Rules for the Endgame
The World of the Nibelungenlied
The source of Richard Wagner's Ring Cycle, the Nibelungenlied occupies a unique place in medieval literary history. Commonly seen as the paradigmatic example of national epic, its interpretation has long been colored by the later evolution of German cultural tradition. In Rules for the Endgame Jan-Dirk Müller argues that the literary reception of the Nibelungenlied was problematic long before the modern era.
Here Müller uncovers the complex and heterogeneous cultural context from which the poem emerged. He challenges scholarly readers to move beyond modern methods of criticism and analysis—specifically, in their expectations of coherence, agreement, and integrity—and to look for other possibilities and methods of interpretation. He recommends a reading that elucidates meaningful linkages, isotopes, and structural recurrences on the epic's different levels and thematic subjects.
This groundbreaking interpretation offers a new approach to the reading of medieval literature and revolutionizes the study of the Nibelungenlied itself—providing a richer understanding of the work's significance both in its era and for our own.
About the Authors
Jan-Dirk Müller is a professor at the Institute for German Philology, Ludwig-Maximilians-Universität, Munich. William T. Whobrey is a lecturer in the Department of Germanic Languages and Literatures at Yale University and an assistant dean of Yale College.
One of the best contributions to medieval scholarship in the past two or three decades, this book is a brilliant example of what literary history, at its very best, is capable of being. Müller is one of the most intellectually productive living medievalists. The undogmatic complexity of his thinking is always surprising and inspiring; the profundity of his scholarship is simply beyond belief. This volume represents both a monumental work, a future classic, and a breakthrough intellectual achievement.

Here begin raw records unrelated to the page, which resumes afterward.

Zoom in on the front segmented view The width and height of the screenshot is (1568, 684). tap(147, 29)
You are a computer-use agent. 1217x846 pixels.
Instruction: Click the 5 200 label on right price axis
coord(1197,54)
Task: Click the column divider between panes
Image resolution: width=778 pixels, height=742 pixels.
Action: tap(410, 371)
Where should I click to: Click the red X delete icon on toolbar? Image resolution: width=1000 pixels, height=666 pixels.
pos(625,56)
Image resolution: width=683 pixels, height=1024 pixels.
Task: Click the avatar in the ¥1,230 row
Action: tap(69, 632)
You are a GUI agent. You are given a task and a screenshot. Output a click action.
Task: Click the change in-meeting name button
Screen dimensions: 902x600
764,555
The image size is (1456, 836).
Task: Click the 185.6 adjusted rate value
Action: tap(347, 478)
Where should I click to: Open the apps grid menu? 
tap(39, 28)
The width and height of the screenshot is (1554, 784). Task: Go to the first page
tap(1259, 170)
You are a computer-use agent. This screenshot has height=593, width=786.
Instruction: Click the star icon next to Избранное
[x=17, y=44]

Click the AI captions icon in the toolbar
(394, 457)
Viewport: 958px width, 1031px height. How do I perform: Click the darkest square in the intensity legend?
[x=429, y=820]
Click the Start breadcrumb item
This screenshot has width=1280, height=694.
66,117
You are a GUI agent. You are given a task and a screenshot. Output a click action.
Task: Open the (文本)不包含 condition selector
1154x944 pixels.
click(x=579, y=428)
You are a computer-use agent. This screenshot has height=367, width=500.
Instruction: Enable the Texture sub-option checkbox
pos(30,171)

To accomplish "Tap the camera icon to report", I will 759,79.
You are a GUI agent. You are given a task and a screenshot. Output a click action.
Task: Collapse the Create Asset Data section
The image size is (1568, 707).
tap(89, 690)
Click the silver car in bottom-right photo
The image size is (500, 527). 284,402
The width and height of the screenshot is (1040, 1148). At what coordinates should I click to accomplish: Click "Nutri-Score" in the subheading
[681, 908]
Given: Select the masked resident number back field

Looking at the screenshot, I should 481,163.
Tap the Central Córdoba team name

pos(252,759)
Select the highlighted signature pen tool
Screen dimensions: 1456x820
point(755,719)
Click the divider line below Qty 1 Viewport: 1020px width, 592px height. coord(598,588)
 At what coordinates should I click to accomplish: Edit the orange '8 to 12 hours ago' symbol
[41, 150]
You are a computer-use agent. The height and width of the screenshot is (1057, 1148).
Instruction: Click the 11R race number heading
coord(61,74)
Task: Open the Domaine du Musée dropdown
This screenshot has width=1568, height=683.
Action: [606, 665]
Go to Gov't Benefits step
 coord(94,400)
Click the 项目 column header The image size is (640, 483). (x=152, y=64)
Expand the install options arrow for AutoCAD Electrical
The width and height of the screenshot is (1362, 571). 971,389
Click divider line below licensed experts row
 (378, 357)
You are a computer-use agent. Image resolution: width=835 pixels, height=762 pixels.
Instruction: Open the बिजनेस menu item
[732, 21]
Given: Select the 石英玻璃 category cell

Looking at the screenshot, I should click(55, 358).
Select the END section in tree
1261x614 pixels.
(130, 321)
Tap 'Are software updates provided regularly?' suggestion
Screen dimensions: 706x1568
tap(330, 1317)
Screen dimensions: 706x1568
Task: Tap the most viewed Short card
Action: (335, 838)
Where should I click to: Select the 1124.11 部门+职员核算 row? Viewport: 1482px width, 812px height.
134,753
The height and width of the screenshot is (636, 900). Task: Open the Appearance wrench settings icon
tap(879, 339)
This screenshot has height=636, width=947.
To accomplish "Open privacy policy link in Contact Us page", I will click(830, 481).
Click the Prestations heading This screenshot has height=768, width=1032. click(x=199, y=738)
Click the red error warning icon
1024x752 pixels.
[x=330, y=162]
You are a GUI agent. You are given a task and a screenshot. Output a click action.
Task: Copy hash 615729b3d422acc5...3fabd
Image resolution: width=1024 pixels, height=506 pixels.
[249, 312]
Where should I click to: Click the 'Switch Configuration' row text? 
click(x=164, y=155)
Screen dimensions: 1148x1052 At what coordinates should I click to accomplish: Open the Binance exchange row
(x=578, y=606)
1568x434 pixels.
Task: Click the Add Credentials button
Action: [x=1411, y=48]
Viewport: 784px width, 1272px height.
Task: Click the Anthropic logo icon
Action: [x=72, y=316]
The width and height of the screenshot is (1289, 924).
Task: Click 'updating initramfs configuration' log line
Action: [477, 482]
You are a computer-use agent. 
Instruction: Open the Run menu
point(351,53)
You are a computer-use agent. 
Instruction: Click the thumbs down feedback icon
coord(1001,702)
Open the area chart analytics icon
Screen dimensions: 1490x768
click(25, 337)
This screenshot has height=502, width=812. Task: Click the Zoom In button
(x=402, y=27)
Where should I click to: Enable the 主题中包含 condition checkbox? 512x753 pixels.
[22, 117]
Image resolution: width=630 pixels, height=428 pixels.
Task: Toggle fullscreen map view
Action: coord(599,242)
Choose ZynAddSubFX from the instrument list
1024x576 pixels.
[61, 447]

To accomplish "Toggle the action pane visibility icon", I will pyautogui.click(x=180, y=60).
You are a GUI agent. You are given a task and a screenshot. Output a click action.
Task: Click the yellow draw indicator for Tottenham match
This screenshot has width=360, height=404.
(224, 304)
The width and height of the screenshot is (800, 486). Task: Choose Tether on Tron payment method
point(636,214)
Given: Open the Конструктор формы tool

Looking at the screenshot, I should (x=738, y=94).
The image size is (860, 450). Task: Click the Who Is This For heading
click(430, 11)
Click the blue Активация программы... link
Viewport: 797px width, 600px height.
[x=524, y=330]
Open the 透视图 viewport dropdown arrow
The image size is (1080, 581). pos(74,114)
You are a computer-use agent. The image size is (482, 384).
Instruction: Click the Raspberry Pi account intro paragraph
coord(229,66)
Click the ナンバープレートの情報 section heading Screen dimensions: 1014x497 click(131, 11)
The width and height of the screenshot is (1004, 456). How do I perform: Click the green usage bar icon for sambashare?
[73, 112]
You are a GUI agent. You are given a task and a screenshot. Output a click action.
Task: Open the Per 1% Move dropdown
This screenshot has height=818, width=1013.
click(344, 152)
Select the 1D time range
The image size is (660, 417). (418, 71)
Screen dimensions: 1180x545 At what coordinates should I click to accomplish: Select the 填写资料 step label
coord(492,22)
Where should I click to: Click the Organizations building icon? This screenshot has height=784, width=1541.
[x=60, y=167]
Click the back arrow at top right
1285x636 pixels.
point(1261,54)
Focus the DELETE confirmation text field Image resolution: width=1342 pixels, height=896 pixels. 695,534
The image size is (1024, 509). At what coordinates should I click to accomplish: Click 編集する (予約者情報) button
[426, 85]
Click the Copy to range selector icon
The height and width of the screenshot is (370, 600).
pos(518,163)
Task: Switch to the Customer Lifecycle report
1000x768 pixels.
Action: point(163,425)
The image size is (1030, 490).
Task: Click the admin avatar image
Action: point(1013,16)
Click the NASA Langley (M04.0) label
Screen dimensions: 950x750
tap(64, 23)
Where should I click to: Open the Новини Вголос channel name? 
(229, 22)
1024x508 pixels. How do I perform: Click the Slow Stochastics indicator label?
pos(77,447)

Müller's argumentation is thorough and his endnotes and bibliography are expansive; Whobrey's translation flows.
It is an exceptional treat that Johns Hopkins University Press has translated from German into English one of the most important, ground-breaking books on medieval studies of the past decade... Mueller offers a new reading of one of the major canonical texts of German medieval literature but also pioneers an innovative approach to medieval texts in general.
Jan-Dirk Müller's ground-breaking and controversial study of the Nibelungenlied... is an important book for medieval studies, and it is greatly to be welcomed that it is now available in an American translation and thus accessible to a larger audience.
This is literary scholarship of a very high order indeed, and Müller's methods of reading a text can, I believe, be very illuminating to scholars in other areas beyond Germanic languages and literatures.